┌──

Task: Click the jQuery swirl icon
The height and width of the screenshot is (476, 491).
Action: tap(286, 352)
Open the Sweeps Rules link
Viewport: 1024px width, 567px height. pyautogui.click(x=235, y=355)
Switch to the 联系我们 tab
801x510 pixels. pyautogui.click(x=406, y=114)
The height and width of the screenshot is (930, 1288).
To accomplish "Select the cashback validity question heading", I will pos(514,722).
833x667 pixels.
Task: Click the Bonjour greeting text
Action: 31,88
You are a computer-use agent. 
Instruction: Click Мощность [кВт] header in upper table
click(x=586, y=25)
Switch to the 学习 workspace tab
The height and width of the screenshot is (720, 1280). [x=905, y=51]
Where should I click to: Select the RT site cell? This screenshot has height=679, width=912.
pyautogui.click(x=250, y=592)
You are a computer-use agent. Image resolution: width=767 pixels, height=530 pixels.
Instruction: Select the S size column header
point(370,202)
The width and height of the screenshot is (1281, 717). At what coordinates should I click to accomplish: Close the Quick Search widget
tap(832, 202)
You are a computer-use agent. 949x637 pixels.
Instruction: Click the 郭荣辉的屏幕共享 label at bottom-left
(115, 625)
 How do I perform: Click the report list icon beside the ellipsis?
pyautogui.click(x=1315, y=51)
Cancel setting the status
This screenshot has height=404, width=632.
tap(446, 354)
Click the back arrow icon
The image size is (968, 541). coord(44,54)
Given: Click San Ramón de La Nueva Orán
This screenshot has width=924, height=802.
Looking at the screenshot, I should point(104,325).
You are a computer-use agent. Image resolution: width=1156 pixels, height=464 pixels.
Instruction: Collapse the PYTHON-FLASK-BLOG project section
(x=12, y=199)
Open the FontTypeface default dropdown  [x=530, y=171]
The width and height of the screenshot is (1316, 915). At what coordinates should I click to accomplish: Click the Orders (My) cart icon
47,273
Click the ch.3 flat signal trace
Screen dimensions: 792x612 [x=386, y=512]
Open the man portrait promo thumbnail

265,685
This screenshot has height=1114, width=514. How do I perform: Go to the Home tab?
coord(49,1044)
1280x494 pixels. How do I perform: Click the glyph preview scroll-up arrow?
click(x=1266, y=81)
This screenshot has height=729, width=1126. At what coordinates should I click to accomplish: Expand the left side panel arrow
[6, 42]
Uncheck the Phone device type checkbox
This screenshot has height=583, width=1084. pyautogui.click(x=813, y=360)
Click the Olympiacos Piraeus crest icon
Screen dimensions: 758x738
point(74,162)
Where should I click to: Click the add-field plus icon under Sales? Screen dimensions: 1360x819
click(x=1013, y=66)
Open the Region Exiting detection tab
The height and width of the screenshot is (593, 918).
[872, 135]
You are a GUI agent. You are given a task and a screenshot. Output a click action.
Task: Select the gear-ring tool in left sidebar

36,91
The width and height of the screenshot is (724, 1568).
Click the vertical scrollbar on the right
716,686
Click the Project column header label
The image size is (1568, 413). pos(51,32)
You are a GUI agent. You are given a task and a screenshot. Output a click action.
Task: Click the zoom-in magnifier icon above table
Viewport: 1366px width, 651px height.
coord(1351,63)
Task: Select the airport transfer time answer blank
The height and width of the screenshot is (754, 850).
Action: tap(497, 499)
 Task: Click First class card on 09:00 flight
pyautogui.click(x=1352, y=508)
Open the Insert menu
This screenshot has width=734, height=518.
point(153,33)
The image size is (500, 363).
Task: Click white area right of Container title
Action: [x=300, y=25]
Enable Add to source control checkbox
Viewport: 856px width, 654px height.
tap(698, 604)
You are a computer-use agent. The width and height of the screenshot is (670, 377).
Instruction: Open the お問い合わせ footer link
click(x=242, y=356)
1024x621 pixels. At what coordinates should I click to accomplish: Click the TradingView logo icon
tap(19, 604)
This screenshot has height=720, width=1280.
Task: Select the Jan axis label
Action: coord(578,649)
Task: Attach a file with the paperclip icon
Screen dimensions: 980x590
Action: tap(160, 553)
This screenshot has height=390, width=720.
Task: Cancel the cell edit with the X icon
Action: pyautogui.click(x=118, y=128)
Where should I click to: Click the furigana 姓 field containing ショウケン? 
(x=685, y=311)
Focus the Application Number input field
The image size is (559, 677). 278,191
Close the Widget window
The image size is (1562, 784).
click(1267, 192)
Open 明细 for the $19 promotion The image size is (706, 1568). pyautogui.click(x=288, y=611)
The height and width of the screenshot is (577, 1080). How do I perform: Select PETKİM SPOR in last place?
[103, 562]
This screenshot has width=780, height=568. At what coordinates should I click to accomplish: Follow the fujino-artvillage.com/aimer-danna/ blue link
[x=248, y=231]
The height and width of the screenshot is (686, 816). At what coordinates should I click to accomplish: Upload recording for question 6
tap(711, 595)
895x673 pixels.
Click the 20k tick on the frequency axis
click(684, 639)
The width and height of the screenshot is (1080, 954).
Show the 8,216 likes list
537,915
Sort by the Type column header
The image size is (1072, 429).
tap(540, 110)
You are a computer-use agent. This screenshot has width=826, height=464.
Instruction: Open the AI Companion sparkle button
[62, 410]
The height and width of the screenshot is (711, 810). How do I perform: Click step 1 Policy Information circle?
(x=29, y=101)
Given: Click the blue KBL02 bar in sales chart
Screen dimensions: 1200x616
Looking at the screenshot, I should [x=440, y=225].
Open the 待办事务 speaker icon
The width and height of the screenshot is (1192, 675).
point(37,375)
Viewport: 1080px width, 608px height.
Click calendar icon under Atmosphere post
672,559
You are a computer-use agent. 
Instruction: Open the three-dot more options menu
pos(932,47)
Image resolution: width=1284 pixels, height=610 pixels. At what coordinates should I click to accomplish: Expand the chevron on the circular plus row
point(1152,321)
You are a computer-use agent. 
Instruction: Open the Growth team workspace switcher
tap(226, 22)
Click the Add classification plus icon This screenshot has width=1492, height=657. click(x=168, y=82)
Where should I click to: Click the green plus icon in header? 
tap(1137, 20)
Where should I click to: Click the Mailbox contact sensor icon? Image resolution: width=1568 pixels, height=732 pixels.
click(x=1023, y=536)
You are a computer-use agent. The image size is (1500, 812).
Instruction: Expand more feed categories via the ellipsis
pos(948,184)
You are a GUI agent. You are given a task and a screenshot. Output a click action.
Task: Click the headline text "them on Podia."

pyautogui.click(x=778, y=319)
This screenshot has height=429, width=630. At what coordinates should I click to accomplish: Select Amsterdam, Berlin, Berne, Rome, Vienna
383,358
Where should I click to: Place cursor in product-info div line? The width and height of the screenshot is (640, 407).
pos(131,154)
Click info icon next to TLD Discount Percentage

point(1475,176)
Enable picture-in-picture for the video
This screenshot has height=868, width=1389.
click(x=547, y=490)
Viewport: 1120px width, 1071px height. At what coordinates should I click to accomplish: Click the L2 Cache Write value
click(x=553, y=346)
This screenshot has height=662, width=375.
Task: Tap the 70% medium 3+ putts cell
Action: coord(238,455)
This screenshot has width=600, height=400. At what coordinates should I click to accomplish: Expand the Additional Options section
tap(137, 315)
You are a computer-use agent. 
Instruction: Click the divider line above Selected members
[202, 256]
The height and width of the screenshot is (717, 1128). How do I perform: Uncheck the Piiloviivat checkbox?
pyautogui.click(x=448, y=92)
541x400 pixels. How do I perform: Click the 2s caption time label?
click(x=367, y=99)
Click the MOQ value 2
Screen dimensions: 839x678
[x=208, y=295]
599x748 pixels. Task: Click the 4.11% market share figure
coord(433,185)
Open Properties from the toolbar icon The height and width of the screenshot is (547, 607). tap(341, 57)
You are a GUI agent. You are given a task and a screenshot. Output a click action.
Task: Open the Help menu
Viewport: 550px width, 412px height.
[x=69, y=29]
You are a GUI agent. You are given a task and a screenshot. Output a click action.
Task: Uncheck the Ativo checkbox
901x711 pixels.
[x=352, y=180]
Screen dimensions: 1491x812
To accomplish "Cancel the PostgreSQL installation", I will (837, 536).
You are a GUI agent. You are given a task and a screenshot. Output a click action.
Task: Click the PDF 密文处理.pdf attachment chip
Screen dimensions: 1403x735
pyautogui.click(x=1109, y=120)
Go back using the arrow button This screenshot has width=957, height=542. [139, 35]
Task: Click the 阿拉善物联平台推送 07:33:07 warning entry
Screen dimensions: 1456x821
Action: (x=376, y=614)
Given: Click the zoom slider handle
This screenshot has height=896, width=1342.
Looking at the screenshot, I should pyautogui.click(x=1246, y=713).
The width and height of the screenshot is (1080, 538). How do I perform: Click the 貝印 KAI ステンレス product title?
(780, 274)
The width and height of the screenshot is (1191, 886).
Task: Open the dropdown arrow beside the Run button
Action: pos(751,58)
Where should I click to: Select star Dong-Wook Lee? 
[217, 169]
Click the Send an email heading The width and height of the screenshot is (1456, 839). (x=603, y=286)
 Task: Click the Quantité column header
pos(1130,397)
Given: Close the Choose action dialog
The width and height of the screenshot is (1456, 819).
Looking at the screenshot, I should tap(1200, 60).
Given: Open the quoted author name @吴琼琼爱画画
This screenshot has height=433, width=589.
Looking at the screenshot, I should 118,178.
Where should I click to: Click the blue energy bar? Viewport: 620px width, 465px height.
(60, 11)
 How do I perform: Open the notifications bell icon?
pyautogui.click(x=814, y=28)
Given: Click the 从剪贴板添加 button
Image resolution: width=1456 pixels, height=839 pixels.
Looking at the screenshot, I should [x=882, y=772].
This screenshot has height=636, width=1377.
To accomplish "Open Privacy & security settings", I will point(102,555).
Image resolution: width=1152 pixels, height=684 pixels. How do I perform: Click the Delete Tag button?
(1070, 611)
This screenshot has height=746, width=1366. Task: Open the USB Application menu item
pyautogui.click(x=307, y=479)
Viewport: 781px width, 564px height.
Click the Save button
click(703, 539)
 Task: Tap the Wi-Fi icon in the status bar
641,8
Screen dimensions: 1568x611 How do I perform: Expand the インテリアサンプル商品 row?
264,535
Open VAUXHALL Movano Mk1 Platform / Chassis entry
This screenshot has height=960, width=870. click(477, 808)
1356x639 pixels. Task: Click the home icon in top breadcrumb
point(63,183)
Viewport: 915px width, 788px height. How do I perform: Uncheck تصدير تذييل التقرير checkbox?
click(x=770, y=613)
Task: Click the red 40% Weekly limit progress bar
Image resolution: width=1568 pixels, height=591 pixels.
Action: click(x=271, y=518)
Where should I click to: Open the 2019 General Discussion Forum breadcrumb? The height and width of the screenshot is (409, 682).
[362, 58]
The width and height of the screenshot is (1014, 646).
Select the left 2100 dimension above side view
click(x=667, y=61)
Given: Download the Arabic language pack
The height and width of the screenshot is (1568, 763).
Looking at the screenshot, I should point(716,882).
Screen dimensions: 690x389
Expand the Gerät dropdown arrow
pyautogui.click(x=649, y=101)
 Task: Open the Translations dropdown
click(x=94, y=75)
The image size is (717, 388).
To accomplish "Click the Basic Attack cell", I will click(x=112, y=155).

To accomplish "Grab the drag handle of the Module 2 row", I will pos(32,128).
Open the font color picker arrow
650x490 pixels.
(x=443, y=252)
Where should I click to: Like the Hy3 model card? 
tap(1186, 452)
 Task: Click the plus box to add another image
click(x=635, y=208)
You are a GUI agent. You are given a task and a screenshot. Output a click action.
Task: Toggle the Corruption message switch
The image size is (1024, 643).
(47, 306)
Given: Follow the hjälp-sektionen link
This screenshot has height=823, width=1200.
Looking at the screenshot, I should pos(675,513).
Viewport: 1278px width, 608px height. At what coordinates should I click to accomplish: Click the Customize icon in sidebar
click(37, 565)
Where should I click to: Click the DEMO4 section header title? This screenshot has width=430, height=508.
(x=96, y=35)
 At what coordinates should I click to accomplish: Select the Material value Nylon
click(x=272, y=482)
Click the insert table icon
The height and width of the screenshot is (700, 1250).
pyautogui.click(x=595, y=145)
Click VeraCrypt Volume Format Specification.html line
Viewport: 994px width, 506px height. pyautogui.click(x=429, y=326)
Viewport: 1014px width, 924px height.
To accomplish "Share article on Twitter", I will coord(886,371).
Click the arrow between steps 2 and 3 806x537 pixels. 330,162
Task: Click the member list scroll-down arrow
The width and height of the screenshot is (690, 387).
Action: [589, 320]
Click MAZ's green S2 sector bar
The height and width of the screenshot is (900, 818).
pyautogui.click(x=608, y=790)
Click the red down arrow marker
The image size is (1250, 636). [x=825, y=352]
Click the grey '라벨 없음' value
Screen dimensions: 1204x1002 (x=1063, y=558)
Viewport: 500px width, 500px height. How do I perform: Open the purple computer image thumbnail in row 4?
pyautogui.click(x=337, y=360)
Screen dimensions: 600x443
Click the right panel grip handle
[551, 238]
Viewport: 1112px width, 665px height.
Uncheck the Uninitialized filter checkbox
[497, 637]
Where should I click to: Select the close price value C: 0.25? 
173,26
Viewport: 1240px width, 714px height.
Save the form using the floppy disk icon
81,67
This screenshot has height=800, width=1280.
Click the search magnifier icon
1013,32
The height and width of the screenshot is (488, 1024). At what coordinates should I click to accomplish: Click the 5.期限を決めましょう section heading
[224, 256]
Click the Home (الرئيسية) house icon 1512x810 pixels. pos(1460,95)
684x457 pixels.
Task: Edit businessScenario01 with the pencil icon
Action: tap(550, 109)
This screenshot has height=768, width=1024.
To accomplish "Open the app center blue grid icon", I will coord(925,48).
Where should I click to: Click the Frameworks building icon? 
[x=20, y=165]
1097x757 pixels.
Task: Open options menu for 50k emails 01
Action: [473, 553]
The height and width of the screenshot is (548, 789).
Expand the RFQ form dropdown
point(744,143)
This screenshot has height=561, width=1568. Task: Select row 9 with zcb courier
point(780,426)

└──

**Task to complete:** From the line containing "Click the search magnifier icon" to the final line of the entries, print every line exactly and nothing else.

**Task output:**
Click the search magnifier icon
1013,32
The height and width of the screenshot is (488, 1024). At what coordinates should I click to accomplish: Click the 5.期限を決めましょう section heading
[224, 256]
Click the Home (الرئيسية) house icon 1512x810 pixels. pos(1460,95)
684x457 pixels.
Task: Edit businessScenario01 with the pencil icon
Action: tap(550, 109)
This screenshot has height=768, width=1024.
To accomplish "Open the app center blue grid icon", I will coord(925,48).
Where should I click to: Click the Frameworks building icon? 
[x=20, y=165]
1097x757 pixels.
Task: Open options menu for 50k emails 01
Action: [473, 553]
The height and width of the screenshot is (548, 789).
Expand the RFQ form dropdown
point(744,143)
This screenshot has height=561, width=1568. Task: Select row 9 with zcb courier
point(780,426)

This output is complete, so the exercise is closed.